*** Opening of Available data ***
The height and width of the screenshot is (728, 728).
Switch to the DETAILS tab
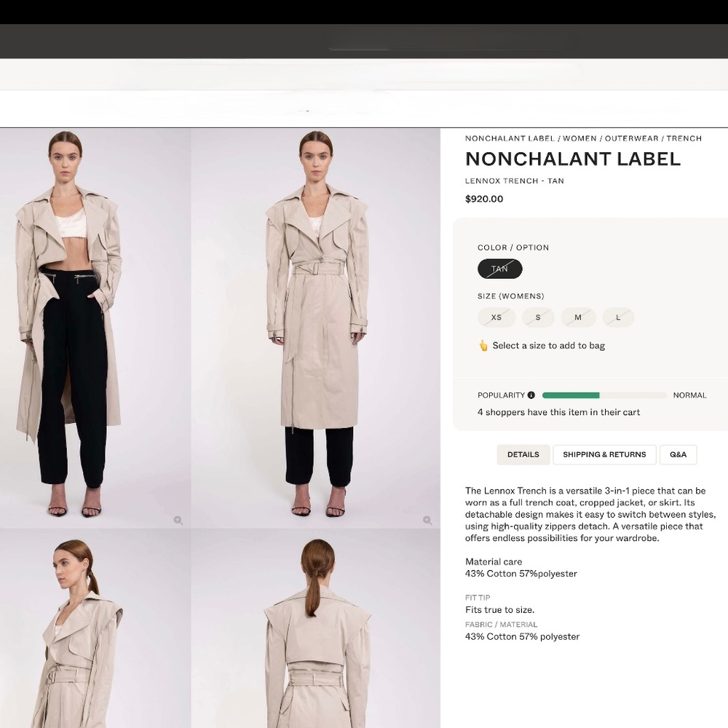(x=523, y=454)
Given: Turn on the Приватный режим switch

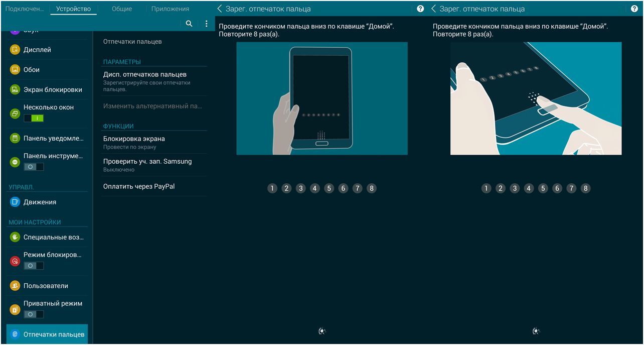Looking at the screenshot, I should 34,314.
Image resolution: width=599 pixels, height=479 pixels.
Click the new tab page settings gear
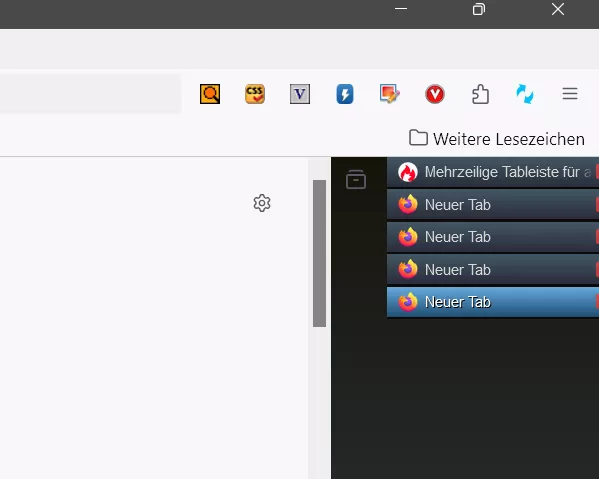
*** Close of Available data ***
**What the task requires**
For every line of the records that includes the string "height", add one to a tally; the answer is that tally alone.

**Task output**
2